**Given records**
■ ■ ■ ■ ■ ■ ■
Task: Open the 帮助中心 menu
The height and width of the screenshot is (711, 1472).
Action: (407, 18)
■ ■ ■ ■ ■ ■ ■
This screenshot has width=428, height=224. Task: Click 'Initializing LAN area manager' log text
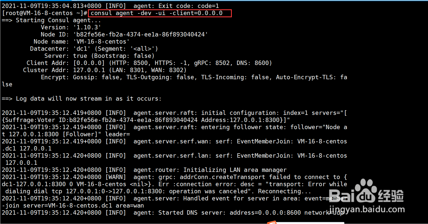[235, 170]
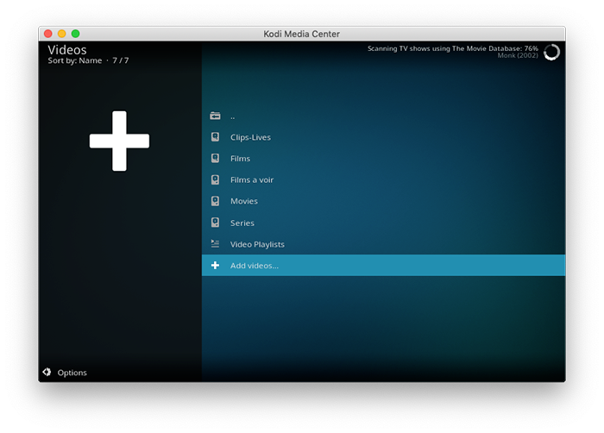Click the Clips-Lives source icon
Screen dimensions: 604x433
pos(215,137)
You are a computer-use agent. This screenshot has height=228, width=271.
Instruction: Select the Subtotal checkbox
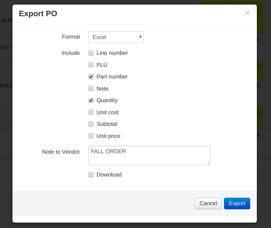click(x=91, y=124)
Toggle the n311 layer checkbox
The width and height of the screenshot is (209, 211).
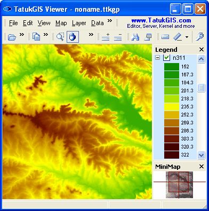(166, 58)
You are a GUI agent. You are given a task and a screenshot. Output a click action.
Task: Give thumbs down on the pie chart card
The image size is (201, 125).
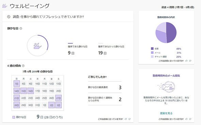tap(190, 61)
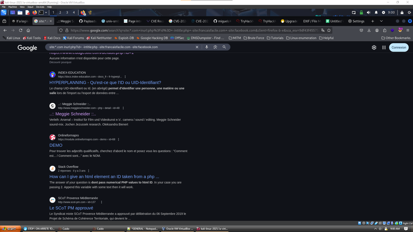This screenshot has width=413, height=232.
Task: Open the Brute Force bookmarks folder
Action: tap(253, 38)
■ ■ ■ ■ ■ ■ ■
**Problem statement**
Pull every line with the word "agent" from the data.

**Exercise result**
You are a computer-use agent. This screenshot has height=228, width=271.
You are a GUI agent. You are given a task and a screenshot. Output a click action.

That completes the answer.